Under this forecast, transfers to transportation and capital construction under Senate Bill 09-228 will occur at their full amounts in FY 2015-16. Half transfers are expected for FY 2016-17 due to the forecasted size of TABOR refunds. Refunds above one percent of General Fund revenue trigger a 50 percent reduction in the transfers; refunds above three percent reduce them to zero. A relatively small downward revision in the revenue forecast in FY 2016-17 would result in additional General Fund obligations to cover full transfers. As a result of the expected size of the TABOR refunds in FY 2017-18, SB 09-228 transfers would be zero.

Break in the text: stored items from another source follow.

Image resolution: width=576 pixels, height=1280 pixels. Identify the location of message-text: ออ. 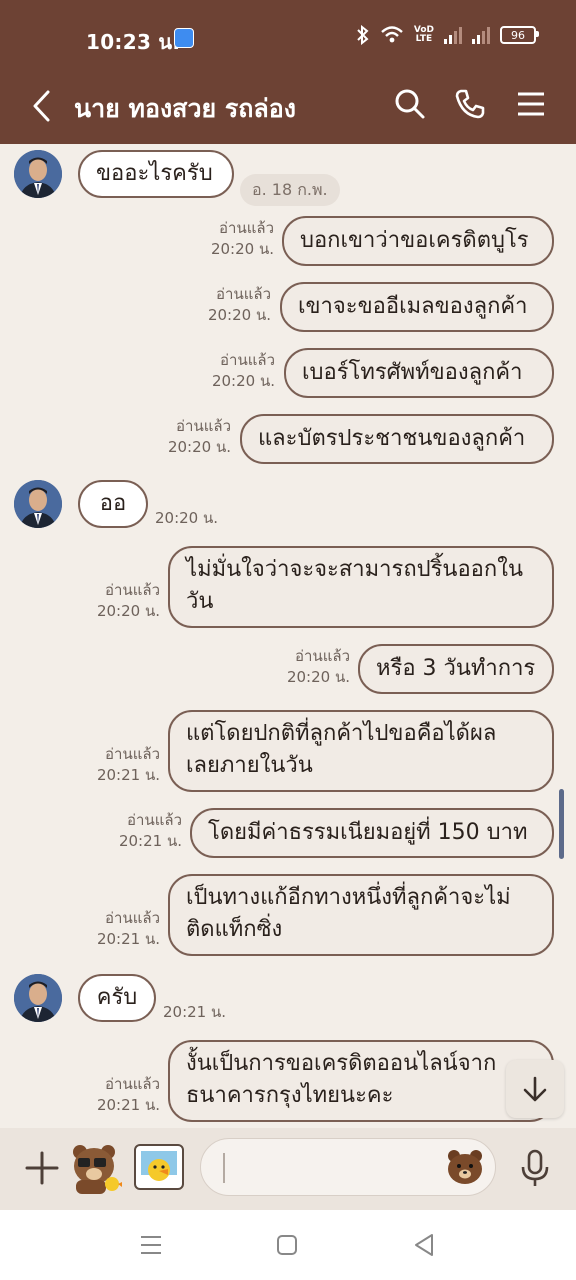
(113, 504).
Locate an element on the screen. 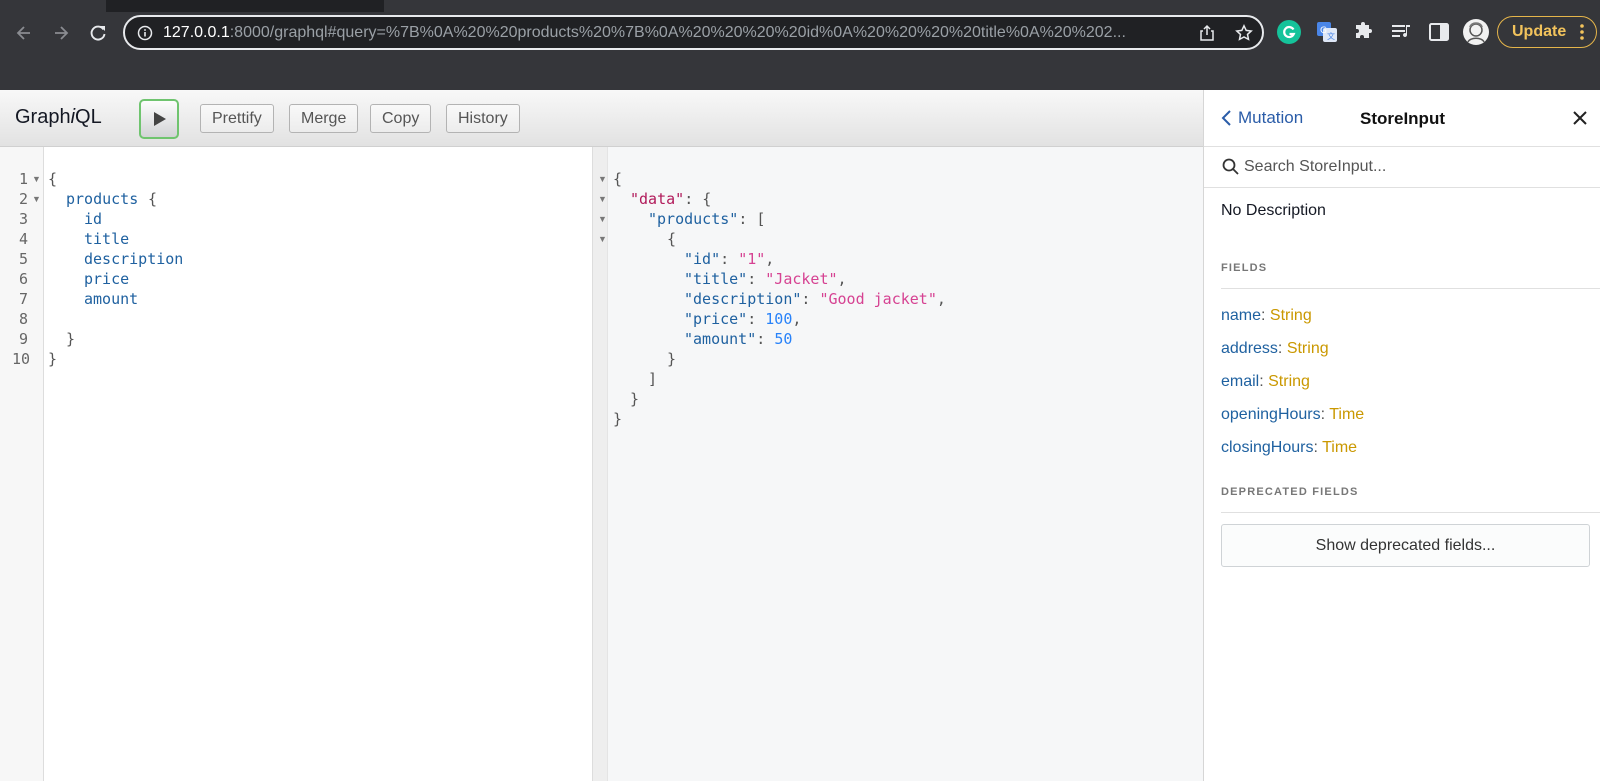 This screenshot has height=781, width=1600. reload-icon is located at coordinates (98, 33).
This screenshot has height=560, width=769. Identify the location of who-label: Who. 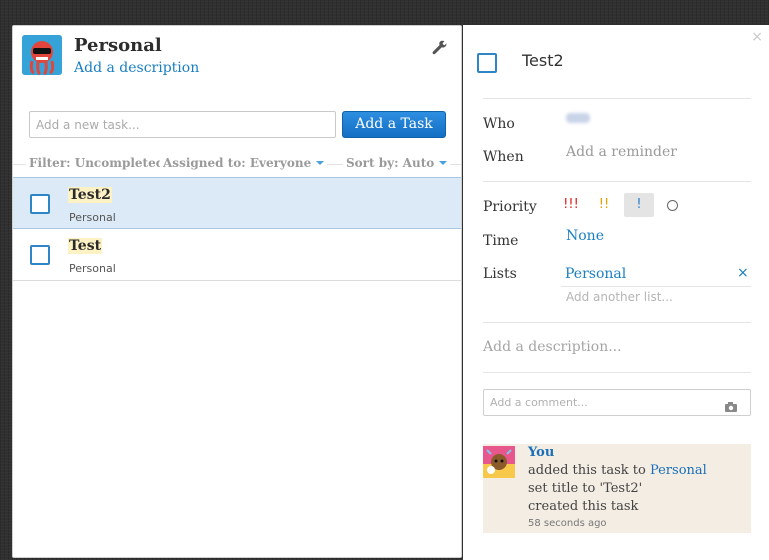
(499, 124).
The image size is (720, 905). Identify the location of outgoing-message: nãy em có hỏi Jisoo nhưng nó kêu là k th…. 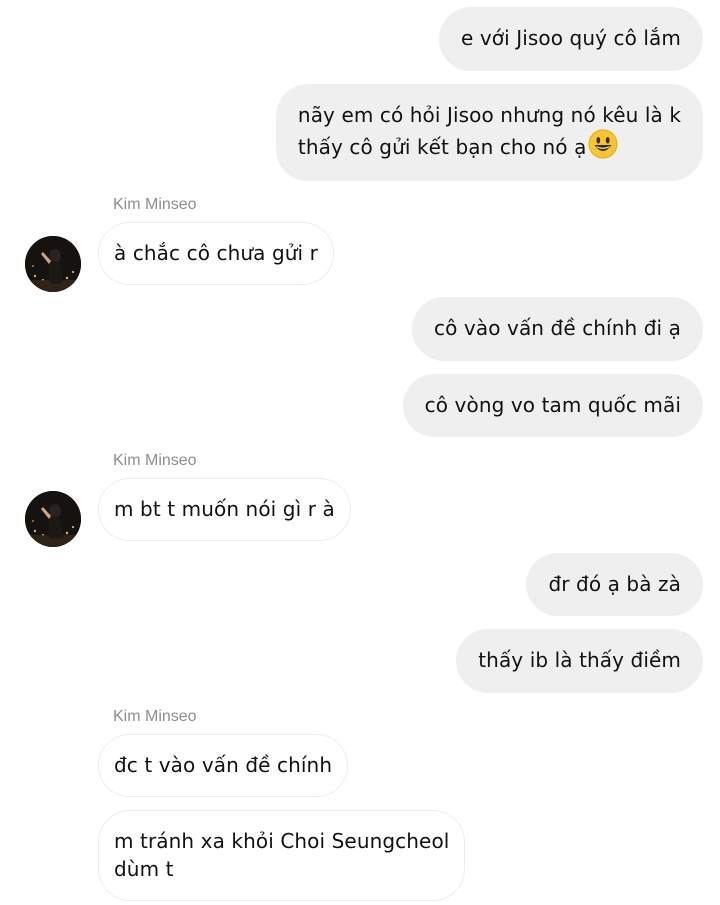
(489, 132).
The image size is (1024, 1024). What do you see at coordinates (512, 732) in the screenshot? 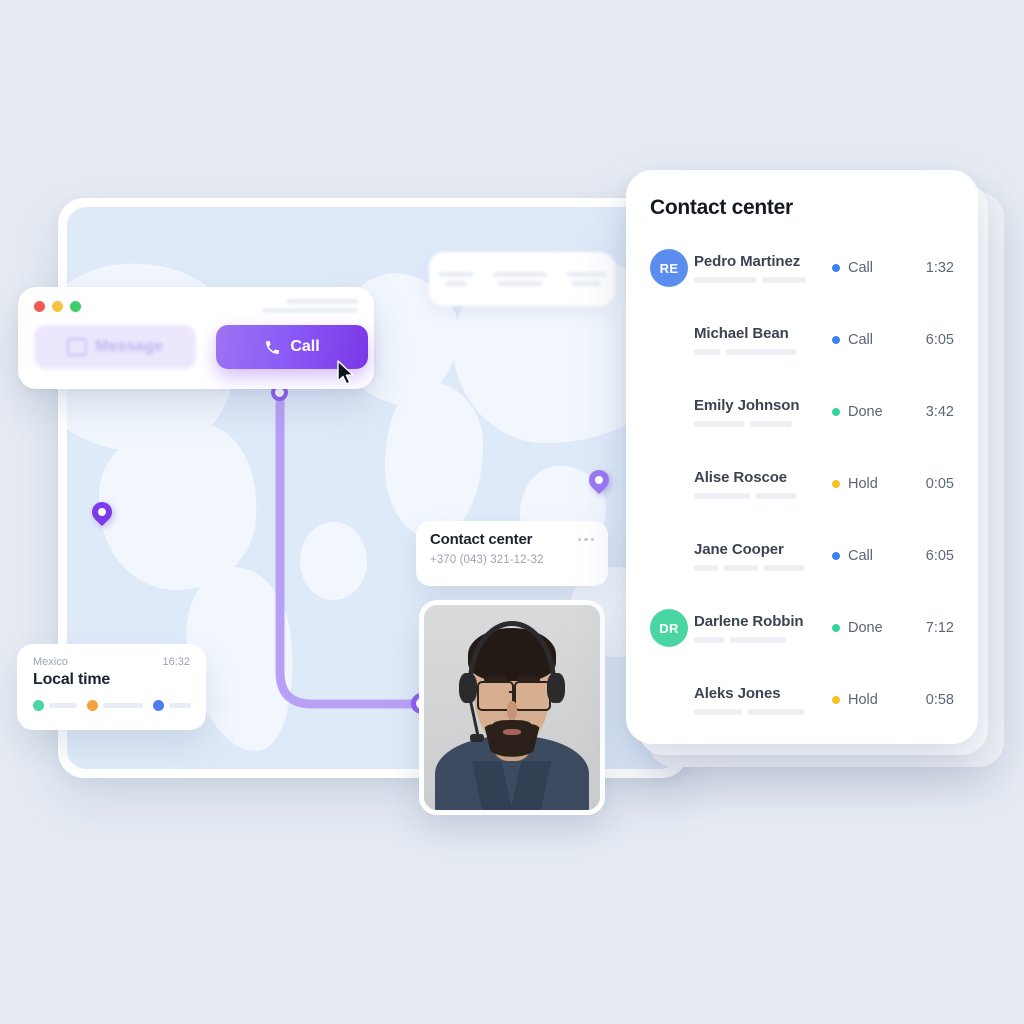
I see `agent-lips` at bounding box center [512, 732].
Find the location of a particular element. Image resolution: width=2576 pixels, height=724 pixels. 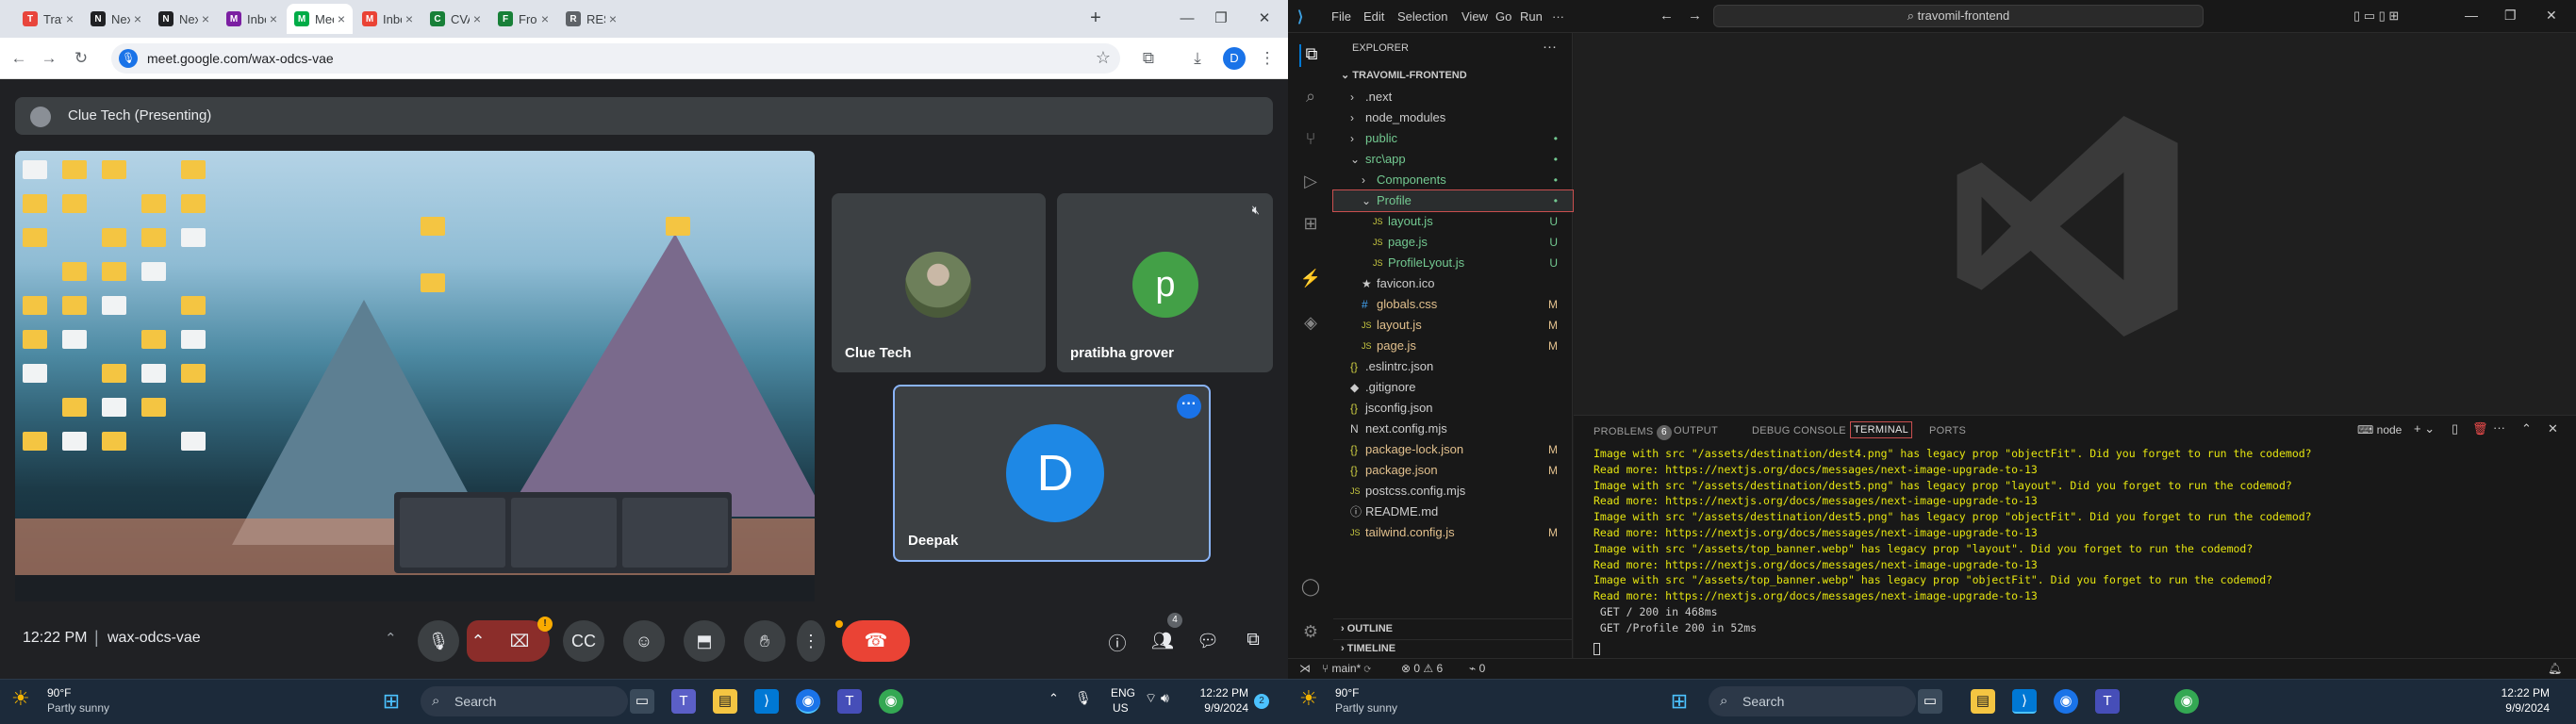

participant-tile: 🔇︎ p pratibha grover is located at coordinates (1165, 282).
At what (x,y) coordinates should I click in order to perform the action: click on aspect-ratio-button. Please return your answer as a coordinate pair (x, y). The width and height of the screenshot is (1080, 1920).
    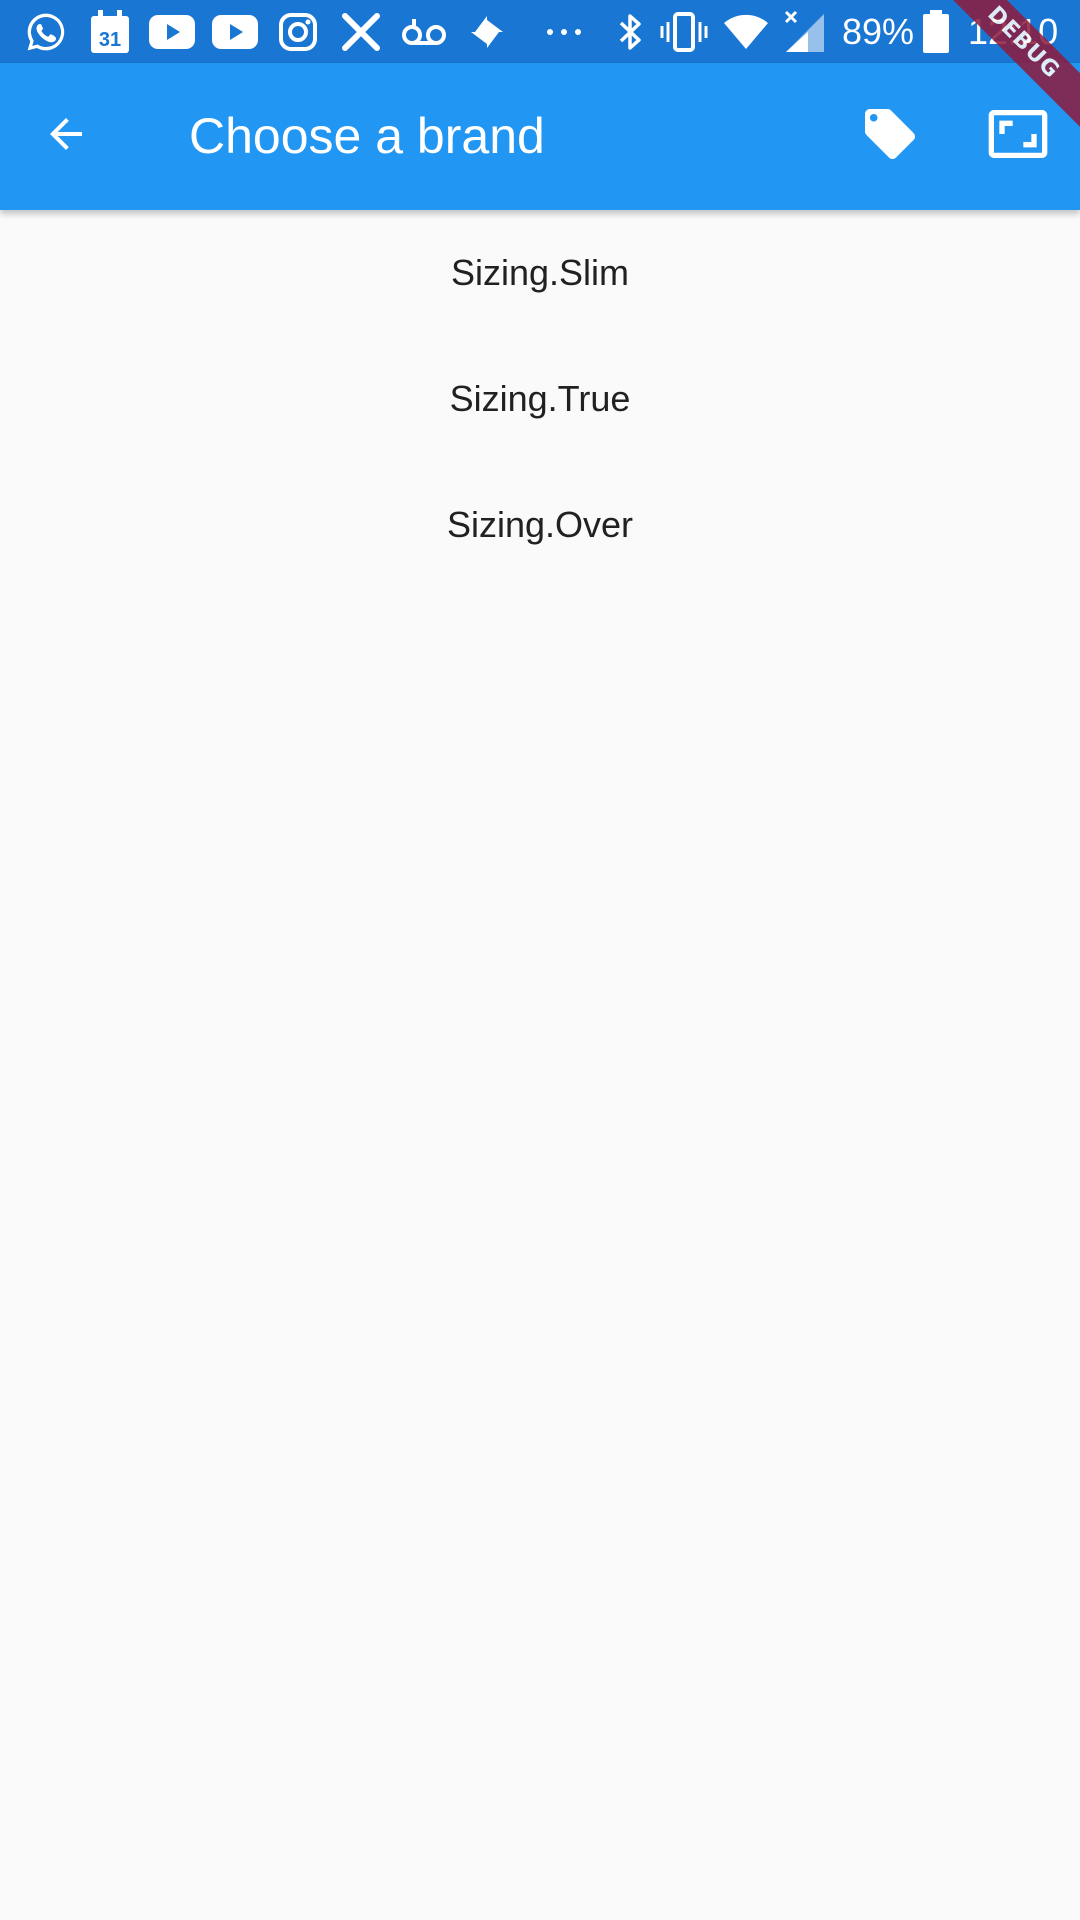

Cash fund revenue subject to TABOR in FY 2015-16 is projected to be $119.6 million, or 4.3 percent, higher than FY 2014-15, primarily as a result of growth in revenue from the Hospital Provider Fee and miscellaneous cash funds. This growth will offset a sharp decline in revenue from severance taxes and insurance-related revenue. Cash fund revenue subject to TABOR will decrease 0.1 percent in FY 2016-17 as a projected 9.4 percent decrease in revenue from the Hospital Provider Fee will offset growth in revenue from most of the major categories of cash funds.

TABOR revenue is projected to come in $80 million below the cap in FY 2015-16, but is expected to come in over the cap in the following two years, by $149.3 million in FY 2016-17 and $350.9 million in FY 2017-18.

While the state’s economy continues to grow at a slower pace than in recent years, the labor market remains strong and the state is weathering the oil and gas industry’s contraction better than other states. The northern Front Range continues to bolster the economic indicators for the state; rural areas and regions with oil and gas activity are experiencing weaker economic activity. The U.S. economy continues to post mostly modest growth. A stronger labor market and sustained consumer spending growth continue to propel the national economy forward while a slower global economy, stronger dollar, and financial market volatility present obstacles.

Weaker global economic activity and increased levels of uncertainty pose heightened downside risks to the economy. In addition, although Colorado’s economy has been resilient during the deep contraction in oil and gas activity thus far, continued weakness in the industry may yet have larger adverse impacts on economic activity for the state.